A particularly clear example is content about Palestine. Human rights organizations have documented that, in times of high tension, posts supporting the rights of the Palestinian people have been deleted, hidden, or disproportionately penalized on Facebook and Instagram, even when they did not incite hate or violence. Academic research on the protests in Sheikh Jarrah in 2021, for example, describes how activists perceived an “algorithmic censorship”: livestreams being cut off, accounts limited, posts stopping circulation, and enormous difficulty appealing those automated decisions.

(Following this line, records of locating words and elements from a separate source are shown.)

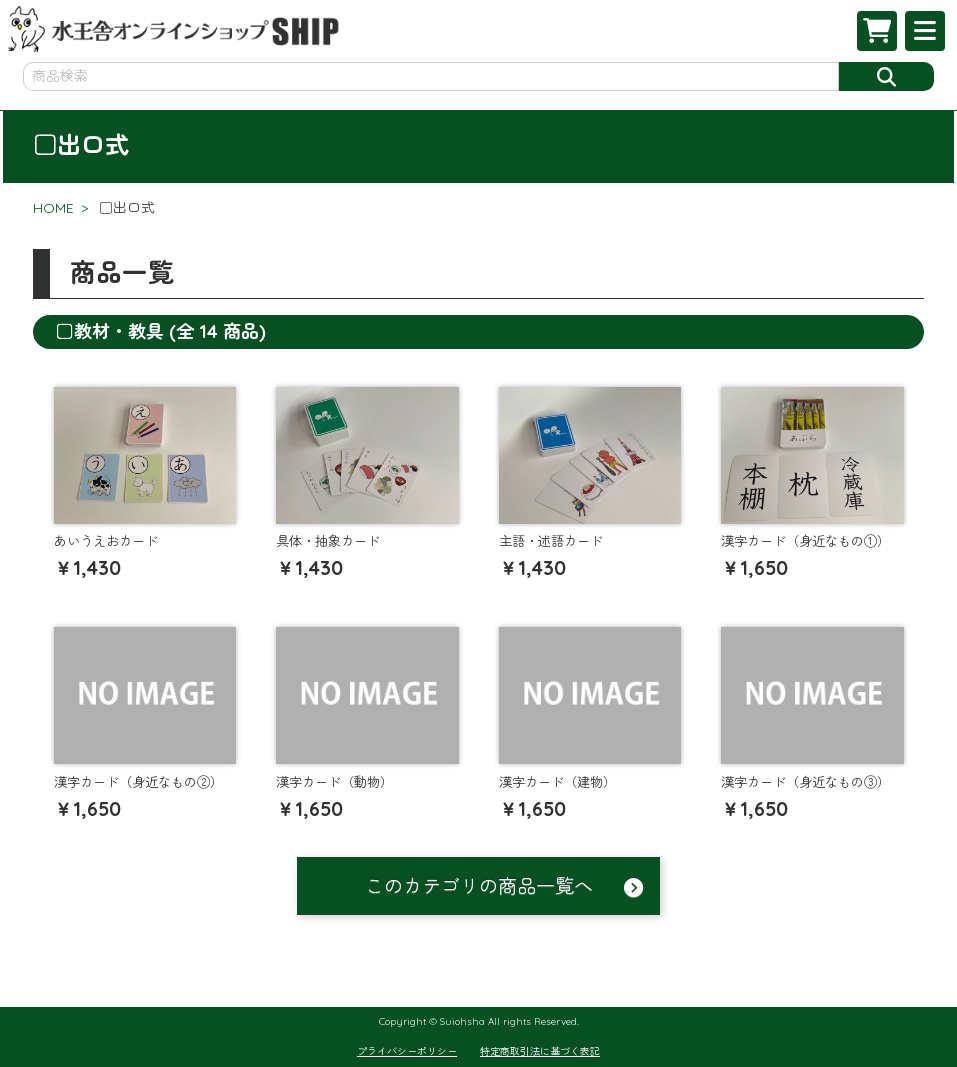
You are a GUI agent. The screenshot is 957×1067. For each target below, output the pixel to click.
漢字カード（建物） (557, 782)
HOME (53, 208)
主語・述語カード (551, 541)
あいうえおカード (106, 541)
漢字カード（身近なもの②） (138, 782)
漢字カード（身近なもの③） (805, 782)
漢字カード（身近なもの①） (805, 541)
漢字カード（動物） (334, 782)
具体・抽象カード (328, 541)
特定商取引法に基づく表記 (540, 1051)
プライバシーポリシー (407, 1051)
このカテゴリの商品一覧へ (479, 886)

A study conducted in Cuba in 2019 showed that content about the U.S. embargo posted on Instagram from our country had 50% fewer reactions than the same message posted from another country on the same account.

The effects of algorithmic bias affect us all because they amplify extreme positions and emotional reactions. Messages that outrage, frighten, or anger tend to generate more comments and shares, and that's why algorithms tend to promote them, which can give the impression that the world is permanently on the brink of collapse. At the same time, misinformation benefits from this dynamic: if false news touches emotional chords and spreads quickly, the system doesn't have time to stop it before it reaches millions of people.

There are also less visible but equally important effects: we form a distorted idea of what the "majority" thinks because we confuse our bubble with the whole of society; we make personal decisions based on incomplete or biased information; and certain groups are systematically underrepresented or misrepresented, which affects their ability to make themselves heard.

Understanding algorithmic bias does not mean falling into paranoia or abandoning social networks, but rather looking at them more consciously. Being able to take a step back, to ask "What am I not seeing?" and to seek other windows to the world is, today, a way to protect your autonomy and critical perspective amid the digital noise.